Turning Errors into Gold: part 2
David’s idea, in a nutshell, is as follows: “Any new prescription drug program should incorporate mechanisms to inform Congress and the public about the benefits or harms associated with the program and create incentives to prescription drug plans, providers, and consumers to make effective use of the new benefit.”2 Under this new Medicare drug benefit that he envisions, public disclosure of information about the performance of prescription drug plans would serve multiple objectives:
Performance data could assist Medicare beneficiaries in selecting the plan most likely to meet their needs; help the government determine which plans should be made available to the public; permit Congress to determine if beneficiaries are receiving health benefits that justify the new federal expenditures; and create incentives for drug benefit plans to invest in and focus management effort on delivering safe, effective, and high quality service. canadian cialis
When you reflect on this, it is a fantastic idea! Public disclosure of plan performance, coupled with public disclosure of health outcomes and disclosure of dispensing accuracy, would give society a way to understand more fully what it is paying for and a way to improve the process of drug dispensing and follow-up simultaneously. In effect, this proposed statutory responsibility—to report on the effectiveness of a new federally funded benefit—might have wide-ranging implications for other major public insurance programs.
There might be additional positive effects from such a refreshingly straightforward idea. For example, people might recognize that they are not always getting the quality of care that they have paid for and that they had assumed to be good care.

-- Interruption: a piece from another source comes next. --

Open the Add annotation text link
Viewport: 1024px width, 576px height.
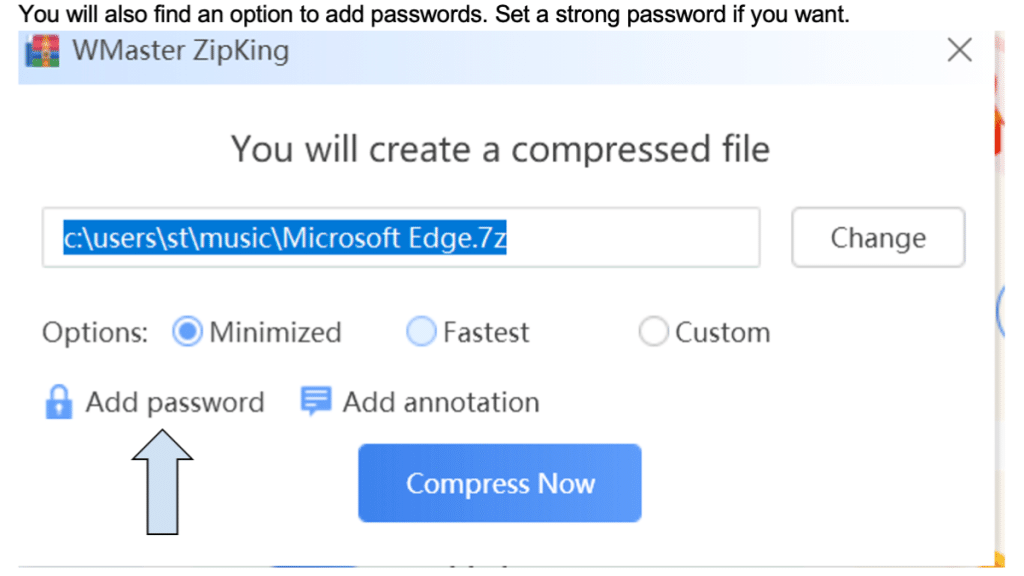[x=441, y=402]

Here is where David’s work over the last seven years comes to the fore. FACCT’s mission, in part, is to help the public recognize that it may not be getting the value for its health care dollar. In addition, such a statutory support for error reporting would help us turn those errors into gold, literally, by improving the process, by weeding out poor performers, and by ensuring that Medicare beneficiaries get the right drug at the right dose, at the right time, by the right route, and for the right patient—the “five rights” that were discussed in the October 2002 issue of P&T.

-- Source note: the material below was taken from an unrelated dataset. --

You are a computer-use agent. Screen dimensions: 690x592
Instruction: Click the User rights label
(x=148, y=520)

Sometimes great ideas appear deceptively simple-minded. Of course, there are organizational and political barriers that we have not considered, such as requiring the Secretary of Health and Human Services to establish reporting specifications within 12 months of enactment, based on consultation with appropriate private and public sector experts and organizations. This is surely a tall order for our regulatory bodies, but it is doable, in my view. online pharmacy no prescription
Instead of continuing the debate about medical errors and the public hand-wringing and brow-furrowing that they entail, let us work together to implement effective legislation to turn errors into gold and to redistribute that “gold” in the form of a Medicare drug benefit for millions of deserving Americans.